4 years ago

Primary hyperparathyroidism in Chinese children and adolescents: A single-centre experience at Peking Union Medical College Hospital

Min Nie, Xunwu Meng, Ou Wang, Mei Li, Xiaoping Xing, Weibo Xia, Yan Jiang, Jing Kong, Wenbo Wang
Objective Primary hyperparathyroidism (PHPT) in children is thought to be extremely rare. Our study aimed to summarize the clinical characteristics and the molecular genetics in patients with paediatric PHPT in China. Design Retrospective observational study. Methods A total of 59 paediatric PHPT patients (onset age <18 years) admitted to Peking Union Medical College Hospital from 1975 to 2015 were retrospectively identified. A group of 118 adult PHPT patients who presented during the same period were selected for comparing clinical characteristics between the two groups. Germline mutation analyses of the MEN1, CDC73, RET, CDKN1B and CaSR genes were performed in 24 patients. Results Only one paediatric patient (1.7%) with PHPT was asymptomatic. Bone involvement, urolithiasis, acute pancreatitis and hypercalcaemic crisis were present in 86.4%, 39.0%, 6.8% and 10.2% of cases, respectively. Paediatric PHPT presented more commonly with rickets/osteomalacia compared to adult PHPT. Fifty-seven paediatric patients underwent surgery. Adenoma, hyperplasia, atypical adenoma and carcinoma occurred in 80.7%, 10.5%, 7.0% and 1.8% of cases, respectively. Of the 24 paediatric patients screened for genetic mutations, two patients were found to carry MEN1 mutations and six were found to carry CDC73 mutations. The mutation rate was 22.2% (4/18) in sporadic patients.
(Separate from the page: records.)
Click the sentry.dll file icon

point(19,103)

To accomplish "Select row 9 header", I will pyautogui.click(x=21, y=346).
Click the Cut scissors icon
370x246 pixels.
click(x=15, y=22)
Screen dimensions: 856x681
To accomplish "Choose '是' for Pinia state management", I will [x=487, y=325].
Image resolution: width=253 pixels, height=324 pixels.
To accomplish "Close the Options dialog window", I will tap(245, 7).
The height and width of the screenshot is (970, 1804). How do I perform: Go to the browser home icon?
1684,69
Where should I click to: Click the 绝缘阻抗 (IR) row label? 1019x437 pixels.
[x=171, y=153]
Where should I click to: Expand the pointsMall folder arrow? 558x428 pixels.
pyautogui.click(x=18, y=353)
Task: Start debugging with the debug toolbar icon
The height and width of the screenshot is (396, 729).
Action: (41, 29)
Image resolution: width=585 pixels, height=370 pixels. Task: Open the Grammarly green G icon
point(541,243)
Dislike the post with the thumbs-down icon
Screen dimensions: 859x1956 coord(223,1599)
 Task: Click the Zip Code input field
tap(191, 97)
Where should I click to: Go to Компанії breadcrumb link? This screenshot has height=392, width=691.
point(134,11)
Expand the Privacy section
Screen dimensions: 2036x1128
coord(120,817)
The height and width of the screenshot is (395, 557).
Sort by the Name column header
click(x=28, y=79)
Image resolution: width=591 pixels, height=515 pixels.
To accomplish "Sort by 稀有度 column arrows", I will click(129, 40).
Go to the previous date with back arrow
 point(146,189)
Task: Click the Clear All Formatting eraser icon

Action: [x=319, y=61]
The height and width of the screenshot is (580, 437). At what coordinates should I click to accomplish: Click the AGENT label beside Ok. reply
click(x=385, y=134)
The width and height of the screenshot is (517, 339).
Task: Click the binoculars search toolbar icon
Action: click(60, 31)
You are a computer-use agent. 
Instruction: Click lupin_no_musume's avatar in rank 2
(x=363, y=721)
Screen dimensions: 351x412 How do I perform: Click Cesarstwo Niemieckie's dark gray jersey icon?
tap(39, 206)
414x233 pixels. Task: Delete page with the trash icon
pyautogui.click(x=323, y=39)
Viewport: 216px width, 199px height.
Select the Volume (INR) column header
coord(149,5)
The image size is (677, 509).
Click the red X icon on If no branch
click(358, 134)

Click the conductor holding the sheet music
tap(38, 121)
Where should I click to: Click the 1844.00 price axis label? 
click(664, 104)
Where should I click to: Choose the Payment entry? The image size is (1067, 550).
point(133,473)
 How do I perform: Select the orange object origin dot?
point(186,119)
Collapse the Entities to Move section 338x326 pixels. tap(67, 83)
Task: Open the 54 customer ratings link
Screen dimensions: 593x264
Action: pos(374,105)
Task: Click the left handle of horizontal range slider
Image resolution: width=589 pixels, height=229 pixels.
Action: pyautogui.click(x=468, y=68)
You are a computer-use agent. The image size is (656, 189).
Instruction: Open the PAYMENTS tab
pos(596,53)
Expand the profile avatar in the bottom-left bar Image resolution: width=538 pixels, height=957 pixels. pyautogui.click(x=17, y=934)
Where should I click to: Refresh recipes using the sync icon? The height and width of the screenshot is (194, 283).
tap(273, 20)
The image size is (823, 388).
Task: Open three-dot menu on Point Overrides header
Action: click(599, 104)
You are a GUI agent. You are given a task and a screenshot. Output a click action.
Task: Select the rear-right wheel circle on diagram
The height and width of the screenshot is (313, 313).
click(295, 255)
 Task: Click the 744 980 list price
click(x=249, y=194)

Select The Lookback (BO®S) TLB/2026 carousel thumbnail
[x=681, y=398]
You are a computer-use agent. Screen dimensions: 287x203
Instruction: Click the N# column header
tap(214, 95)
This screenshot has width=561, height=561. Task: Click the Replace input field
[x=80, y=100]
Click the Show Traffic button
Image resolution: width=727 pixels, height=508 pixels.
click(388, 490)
Conclusion Unlike adults with PHPT, most paediatric PHPT were symptomatic. Rickets/osteomalacia was more common in paediatric patients than in their adult counterparts. Paediatric PHPT patients can be treated successfully with surgical intervention. Genetic screening of the MEN1 and CDC73 genes for mutations should be recommended in paediatric patients due to a relatively high mutation rate.